To: Vector1 who wrote (4671)4/20/1998 5:26:00 AM
From: Flagrante Delictu  Read Replies (2) | Respond to of 9719
 
Vector 1, Good thing you have a kid to blame it on.(Smile). First, you switched the numbers. The stock is $15.25, not $15.00. Second, the warrant in my analysis was purchased for $6.125 less than the stock. In this case, that would mean $9.125 . The warrant, as I pointed out, has been easily available at that differential from the stock. In fact, as I also mentioned, it has occasionally been available at $6.375 less than the stock.
Your analysis showed the warrant purchased at $5.75 less than the stock, namely $9.25 vs. $15.00. But worse, you bought more warrants than stock, and then proved your thesis by pointing out that one would have lost more in the warrants than the stock in a decline to $10.00 in the stock. Moreover, even under this wretched comparison, $10,000.00 in the warrants lost only $2890 more than in the stock, on a $5.25 decline in the stock. Had the stock gone as low as zero, you wouldn't have lost any more in them than you would have in the stock. And you admitted the desirability of the warrants over the stock, should a similar (or greater) upside move occur in the stock.
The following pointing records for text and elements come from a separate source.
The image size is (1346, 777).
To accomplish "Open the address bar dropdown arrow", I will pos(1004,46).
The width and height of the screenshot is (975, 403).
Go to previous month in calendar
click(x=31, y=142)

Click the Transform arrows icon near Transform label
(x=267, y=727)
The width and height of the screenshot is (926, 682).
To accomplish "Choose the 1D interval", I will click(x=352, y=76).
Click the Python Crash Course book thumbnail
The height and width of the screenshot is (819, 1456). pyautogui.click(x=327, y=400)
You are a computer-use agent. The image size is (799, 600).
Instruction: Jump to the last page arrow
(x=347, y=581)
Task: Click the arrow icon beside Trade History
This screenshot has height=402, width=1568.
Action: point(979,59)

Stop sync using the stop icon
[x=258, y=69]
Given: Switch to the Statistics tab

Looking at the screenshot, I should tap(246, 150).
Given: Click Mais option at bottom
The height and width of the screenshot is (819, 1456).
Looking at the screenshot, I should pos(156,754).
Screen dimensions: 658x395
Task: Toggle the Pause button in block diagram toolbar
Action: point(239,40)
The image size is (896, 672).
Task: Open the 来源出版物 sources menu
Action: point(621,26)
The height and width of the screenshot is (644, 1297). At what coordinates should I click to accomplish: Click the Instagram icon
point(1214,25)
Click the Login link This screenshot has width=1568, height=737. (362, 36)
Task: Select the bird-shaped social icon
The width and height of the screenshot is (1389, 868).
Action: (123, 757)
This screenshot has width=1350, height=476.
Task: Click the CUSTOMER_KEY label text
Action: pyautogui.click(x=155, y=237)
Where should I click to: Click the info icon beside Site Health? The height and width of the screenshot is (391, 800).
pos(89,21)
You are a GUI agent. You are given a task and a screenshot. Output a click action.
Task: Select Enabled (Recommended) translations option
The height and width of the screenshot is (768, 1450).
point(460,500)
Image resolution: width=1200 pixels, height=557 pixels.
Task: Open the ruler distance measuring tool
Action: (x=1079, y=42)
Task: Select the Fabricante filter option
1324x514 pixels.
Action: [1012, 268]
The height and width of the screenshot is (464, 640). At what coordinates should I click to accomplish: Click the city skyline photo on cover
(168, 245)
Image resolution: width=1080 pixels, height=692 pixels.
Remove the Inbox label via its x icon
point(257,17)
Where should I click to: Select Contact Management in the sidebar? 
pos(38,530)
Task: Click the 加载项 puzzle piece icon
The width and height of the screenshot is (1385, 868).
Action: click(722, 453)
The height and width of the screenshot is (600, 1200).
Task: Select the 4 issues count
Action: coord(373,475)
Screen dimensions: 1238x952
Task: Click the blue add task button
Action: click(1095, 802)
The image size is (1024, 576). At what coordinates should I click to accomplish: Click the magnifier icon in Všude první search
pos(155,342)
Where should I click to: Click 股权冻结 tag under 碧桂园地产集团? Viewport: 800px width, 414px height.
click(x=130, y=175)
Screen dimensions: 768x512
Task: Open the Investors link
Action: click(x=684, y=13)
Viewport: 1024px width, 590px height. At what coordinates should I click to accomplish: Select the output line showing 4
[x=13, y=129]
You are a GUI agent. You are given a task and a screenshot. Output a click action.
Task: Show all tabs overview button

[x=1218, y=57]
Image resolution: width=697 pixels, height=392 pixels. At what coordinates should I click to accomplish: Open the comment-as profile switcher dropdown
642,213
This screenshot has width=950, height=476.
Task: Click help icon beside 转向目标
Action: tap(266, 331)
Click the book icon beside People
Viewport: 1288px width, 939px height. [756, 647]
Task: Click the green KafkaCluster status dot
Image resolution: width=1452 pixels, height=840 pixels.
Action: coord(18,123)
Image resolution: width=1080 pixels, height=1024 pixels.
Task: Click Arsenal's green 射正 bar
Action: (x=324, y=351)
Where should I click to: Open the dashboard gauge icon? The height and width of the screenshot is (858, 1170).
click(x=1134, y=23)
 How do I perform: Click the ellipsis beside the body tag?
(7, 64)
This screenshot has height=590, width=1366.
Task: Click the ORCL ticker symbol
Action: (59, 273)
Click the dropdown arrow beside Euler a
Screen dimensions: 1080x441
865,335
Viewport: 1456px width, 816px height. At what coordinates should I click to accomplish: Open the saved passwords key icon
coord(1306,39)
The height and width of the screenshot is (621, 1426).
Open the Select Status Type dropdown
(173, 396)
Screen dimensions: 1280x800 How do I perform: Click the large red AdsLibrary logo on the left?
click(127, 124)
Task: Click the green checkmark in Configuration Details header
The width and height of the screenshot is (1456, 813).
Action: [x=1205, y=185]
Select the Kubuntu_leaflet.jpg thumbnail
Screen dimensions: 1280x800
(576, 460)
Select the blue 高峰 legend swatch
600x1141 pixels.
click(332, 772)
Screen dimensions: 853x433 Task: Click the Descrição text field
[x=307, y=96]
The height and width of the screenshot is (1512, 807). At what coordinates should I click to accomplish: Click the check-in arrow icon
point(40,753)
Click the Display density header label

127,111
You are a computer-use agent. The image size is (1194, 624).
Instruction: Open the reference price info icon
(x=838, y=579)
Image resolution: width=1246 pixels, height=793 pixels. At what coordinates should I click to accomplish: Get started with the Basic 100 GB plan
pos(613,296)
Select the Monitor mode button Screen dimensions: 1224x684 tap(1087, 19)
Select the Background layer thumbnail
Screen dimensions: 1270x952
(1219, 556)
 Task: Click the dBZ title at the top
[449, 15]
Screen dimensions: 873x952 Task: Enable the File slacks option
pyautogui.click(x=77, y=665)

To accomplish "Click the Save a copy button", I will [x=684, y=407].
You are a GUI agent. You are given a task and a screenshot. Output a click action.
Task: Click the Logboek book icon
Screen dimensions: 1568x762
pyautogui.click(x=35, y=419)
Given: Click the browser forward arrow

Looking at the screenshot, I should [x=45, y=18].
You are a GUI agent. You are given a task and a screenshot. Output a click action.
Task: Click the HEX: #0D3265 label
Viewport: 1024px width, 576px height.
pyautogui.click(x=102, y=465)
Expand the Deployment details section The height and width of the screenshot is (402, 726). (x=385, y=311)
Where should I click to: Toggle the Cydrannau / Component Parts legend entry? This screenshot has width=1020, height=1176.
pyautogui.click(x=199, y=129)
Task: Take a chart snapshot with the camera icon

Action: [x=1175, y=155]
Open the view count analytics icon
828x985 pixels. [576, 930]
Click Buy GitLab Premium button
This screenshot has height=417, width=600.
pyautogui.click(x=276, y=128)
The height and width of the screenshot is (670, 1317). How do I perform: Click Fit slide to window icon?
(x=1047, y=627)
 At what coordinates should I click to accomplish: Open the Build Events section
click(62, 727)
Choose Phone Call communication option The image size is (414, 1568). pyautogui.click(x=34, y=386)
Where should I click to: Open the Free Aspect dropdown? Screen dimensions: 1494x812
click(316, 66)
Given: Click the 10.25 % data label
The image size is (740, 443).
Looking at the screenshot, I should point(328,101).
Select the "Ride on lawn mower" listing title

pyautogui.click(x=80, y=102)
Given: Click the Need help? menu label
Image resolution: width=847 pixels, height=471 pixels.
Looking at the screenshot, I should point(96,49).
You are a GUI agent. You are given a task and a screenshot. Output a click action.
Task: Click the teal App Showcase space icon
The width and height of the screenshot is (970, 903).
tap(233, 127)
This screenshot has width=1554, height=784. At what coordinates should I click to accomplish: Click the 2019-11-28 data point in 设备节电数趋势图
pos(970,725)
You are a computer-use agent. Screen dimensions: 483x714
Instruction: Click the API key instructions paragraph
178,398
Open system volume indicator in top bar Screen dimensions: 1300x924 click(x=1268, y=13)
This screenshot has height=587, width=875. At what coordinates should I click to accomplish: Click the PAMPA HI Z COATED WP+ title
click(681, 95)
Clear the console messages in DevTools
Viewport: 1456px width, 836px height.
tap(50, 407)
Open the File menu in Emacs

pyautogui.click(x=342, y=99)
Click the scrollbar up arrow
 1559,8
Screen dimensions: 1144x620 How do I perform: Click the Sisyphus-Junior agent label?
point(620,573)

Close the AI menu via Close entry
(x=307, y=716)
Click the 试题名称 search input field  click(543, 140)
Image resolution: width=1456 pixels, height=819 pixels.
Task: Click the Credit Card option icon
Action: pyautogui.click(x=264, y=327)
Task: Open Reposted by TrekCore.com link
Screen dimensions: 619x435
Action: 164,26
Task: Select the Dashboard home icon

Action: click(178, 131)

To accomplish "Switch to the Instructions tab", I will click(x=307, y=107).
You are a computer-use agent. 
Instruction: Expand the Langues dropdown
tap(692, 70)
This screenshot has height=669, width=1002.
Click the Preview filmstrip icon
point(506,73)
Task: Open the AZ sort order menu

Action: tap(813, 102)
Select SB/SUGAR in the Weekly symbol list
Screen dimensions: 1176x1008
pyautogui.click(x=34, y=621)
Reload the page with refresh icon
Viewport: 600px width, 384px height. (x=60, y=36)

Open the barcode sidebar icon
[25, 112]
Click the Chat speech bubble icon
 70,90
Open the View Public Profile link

But, had you evaluated the warrants as a one for one substitute for the stock, as illustrated in my thesis, you would have found, as illustrated in that thesis, that the purchase of the warrants vs. the stock was as much as $612.50 better than (a loss of $6.125 less than) the purchase of the stock per 100 shares purchased, and never more risky than the stock at any calculable price because the warrant purchased at $6.125 less than the stock can theoretically only go as much as $7.125 worse than the stock (because at expiration, the warrant & $7.125 is exchangable into the stock, and you wouldn't exercize the warrant if the stock were trading for less than$7.125, but would instead buy the stock at that lower price to regain the position in LGND that you had had before you switched out of the stock into the warrant). That $1.00 potential loss on the warrant is offset by the approximate $1.00 savings in interest in your margined account resulting from your having to borrow $6.125 less on the warrant than the stock from now until 6/3/2000. Check it out. It's not that complicated.